ECLI:NL:CBB:2024:332
College van Beroep voor het bedrijfsleven
- Eerste aanleg - enkelvoudig
- Rechtspraak.nl
Afwijzing subsidieaanvraag op basis van omzetverlies COVID-19 regeling
In deze uitspraak van het College van Beroep voor het Bedrijfsleven op 7 mei 2024, zaaknummer 22/2032, is de afwijzing van een subsidieaanvraag door de minister van Economische Zaken en Klimaat aan de orde. De onderneming, die een kledingwinkel exploiteert, had een subsidie aangevraagd op grond van de Regeling subsidie vaste lasten financiering COVID-19 (TVL) voor het eerste kwartaal van 2022. De minister heeft deze aanvraag afgewezen omdat de onderneming niet voldeed aan de eis dat het omzetverlies ten minste 30% moest bedragen. De onderneming was ingeschreven in het handelsregister op 6 februari 2019, maar had pas na 1 augustus 2019 omzet gerealiseerd. De minister baseerde de referentieperiode voor de omzetverliesberekening op Q2 van 2019, wat leidde tot de conclusie dat het omzetverlies niet aan de vereisten voldeed.

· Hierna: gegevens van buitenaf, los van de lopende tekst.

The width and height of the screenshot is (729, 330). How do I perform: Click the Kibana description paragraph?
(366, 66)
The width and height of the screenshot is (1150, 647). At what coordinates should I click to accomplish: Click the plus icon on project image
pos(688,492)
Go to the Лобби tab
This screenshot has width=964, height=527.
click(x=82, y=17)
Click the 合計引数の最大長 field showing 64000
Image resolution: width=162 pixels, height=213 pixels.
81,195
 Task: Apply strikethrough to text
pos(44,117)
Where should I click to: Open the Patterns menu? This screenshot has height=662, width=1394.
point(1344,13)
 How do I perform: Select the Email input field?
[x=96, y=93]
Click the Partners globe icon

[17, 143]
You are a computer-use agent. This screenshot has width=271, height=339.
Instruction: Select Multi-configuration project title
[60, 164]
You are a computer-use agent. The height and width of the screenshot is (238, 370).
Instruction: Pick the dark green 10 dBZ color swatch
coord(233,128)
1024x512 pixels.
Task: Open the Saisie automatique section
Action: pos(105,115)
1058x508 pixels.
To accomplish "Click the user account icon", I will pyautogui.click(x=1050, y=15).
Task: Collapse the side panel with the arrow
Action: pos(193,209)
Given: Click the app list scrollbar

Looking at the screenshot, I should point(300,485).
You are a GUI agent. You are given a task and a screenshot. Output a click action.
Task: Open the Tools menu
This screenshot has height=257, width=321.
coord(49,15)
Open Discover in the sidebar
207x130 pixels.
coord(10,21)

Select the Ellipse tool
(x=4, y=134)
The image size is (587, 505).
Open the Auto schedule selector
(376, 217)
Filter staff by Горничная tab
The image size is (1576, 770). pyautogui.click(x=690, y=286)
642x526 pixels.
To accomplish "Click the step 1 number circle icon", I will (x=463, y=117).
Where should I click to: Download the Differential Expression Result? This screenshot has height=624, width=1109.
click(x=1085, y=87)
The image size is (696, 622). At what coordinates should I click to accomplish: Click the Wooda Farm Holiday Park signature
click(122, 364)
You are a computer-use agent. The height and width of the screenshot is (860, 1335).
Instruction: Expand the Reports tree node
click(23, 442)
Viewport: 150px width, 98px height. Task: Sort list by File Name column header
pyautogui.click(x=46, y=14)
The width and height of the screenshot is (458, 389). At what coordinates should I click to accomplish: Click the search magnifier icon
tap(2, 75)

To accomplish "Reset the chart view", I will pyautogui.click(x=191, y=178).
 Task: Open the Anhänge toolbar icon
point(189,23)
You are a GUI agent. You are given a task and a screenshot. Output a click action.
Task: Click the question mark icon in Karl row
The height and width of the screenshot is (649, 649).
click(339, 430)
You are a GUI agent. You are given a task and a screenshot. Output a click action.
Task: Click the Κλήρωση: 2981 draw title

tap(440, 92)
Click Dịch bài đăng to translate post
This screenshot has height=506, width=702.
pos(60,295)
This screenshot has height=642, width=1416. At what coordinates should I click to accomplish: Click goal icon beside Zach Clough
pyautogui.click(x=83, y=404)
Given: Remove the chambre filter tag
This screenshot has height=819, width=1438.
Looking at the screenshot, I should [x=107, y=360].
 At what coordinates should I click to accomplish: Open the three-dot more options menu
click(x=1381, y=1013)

De onderneming betoogde dat de minister Q4 van 2019 als referentieperiode had moeten hanteren, omdat dit kwartaal het eerste volledige kwartaal was waarin zij omzet had gerealiseerd. De minister weerlegde dit standpunt door te stellen dat de TVL geen mogelijkheid biedt om van de voorgeschreven referentieperiodes af te wijken. Het College oordeelde dat de minister terecht had gehandeld door de inschrijfdatum in het handelsregister als uitgangspunt te nemen en dat de onderneming niet in aanmerking kwam voor de subsidie.
Het College concludeerde dat de minister de subsidieaanvraag voor het eerste kwartaal van 2022 terecht had afgewezen, omdat niet voldaan werd aan het vereiste omzetverlies van ten minste 30%. Het beroep van de onderneming werd ongegrond verklaard.